L'industriel, dont le siège social est implanté à Vert-Le-Petit, dans l'Essonne, déposera dans les prochains jours un dossier auprès du tribunal de commerce d'Évry pour ouvrir une procédure de redressement judiciaire. Et entamera ainsi une course contre la montre pour trouver un éventuel repreneur. Isochem a déjà amorcé des discussions avec des industriels et des investisseurs depuis le début de l'année, date à laquelle s'est considérablement assombri l'avenir de la société. Selon un porte-parole, un client pharmaceutique a mis fin à d'importants contrats en janvier. Une situation « imprévisible et imparable », a commenté cette source. D'après des témoignages syndicaux publiés dans la presse régionale et nationale, le client en question serait le laboratoire pharmaceutique américain Gilead. Lequel a toutefois démenti à l'AFP avoir résilié son contrat ni annulé des commandes.


« Isochem aurait vu s'envoler l'équivalent de 35 % de son chiffre d'affaires »

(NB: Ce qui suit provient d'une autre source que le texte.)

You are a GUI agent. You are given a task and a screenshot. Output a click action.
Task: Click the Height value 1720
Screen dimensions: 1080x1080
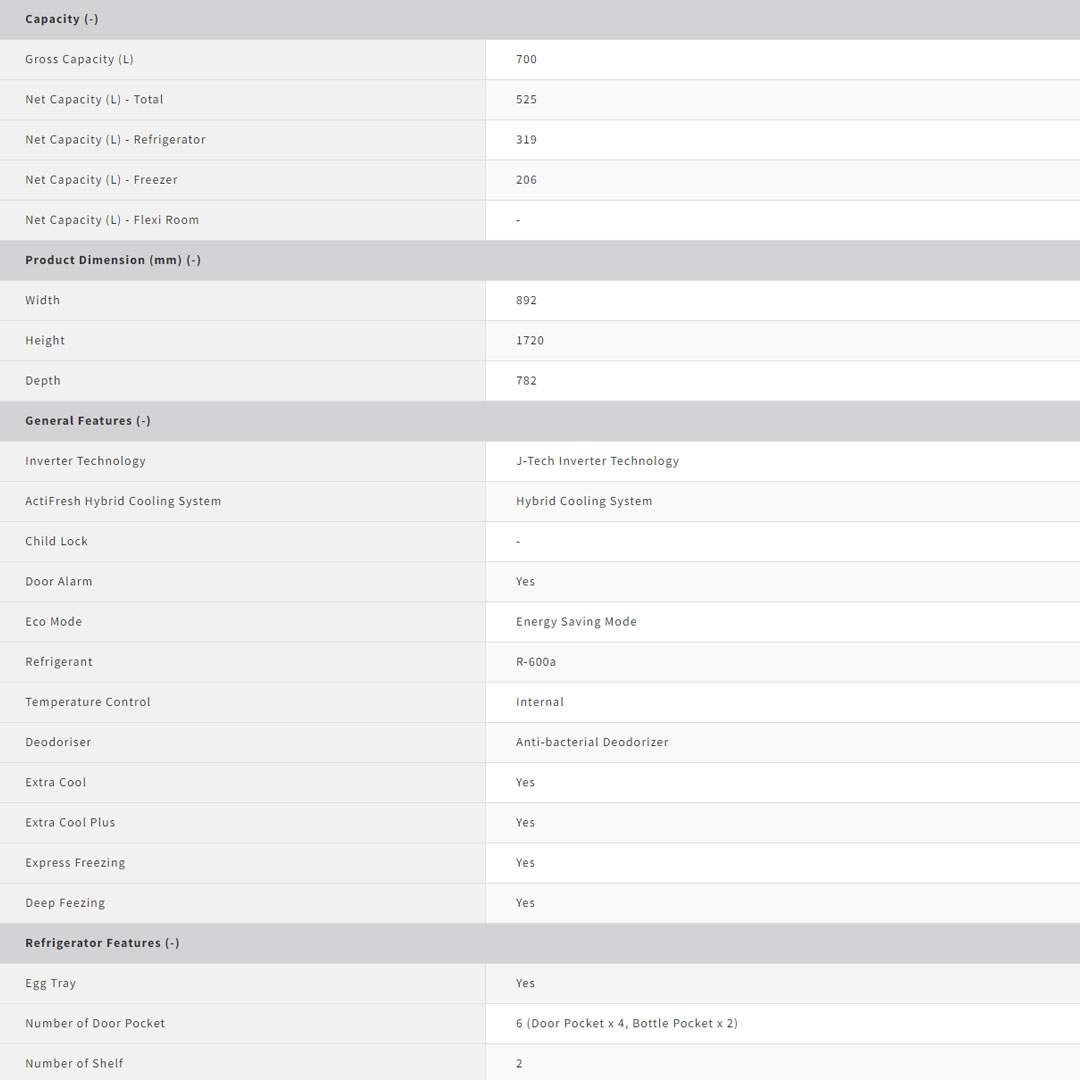coord(530,340)
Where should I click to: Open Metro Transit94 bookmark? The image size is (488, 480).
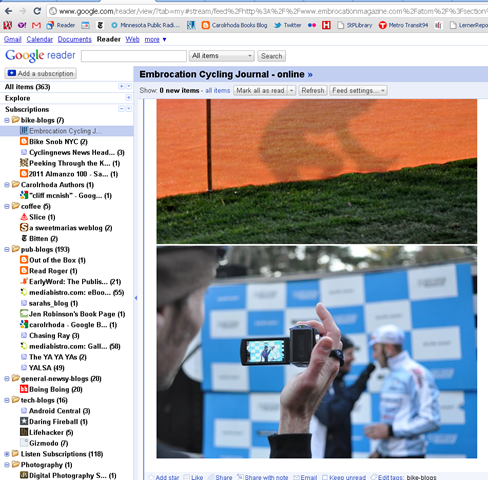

Au-delà de l'identité du donneur d'ordres, Isochem aurait vu s'envoler, avec cette annulation, l'équivalent de 35 % de son chiffre d'affaires annuel, précise un porte-parole. Un coup donc très dur pour ce spécialiste de la chimie fine dont les ventes annuelles approchent les 60 millions d'euros. Et un coup aussi très dur pour les 288 salariés répartis sur les quatre sites industriels d'Isochem en France : à Gennevilliers (Hauts-de-Seine), Vert-Le-Petit, et Pithiviers (Loiret), trois sites centrés sur la chimie fine pharmaceutique, et celui de Pont-de-Claix (Isère), plus focalisé sur les spécialités agrochimiques.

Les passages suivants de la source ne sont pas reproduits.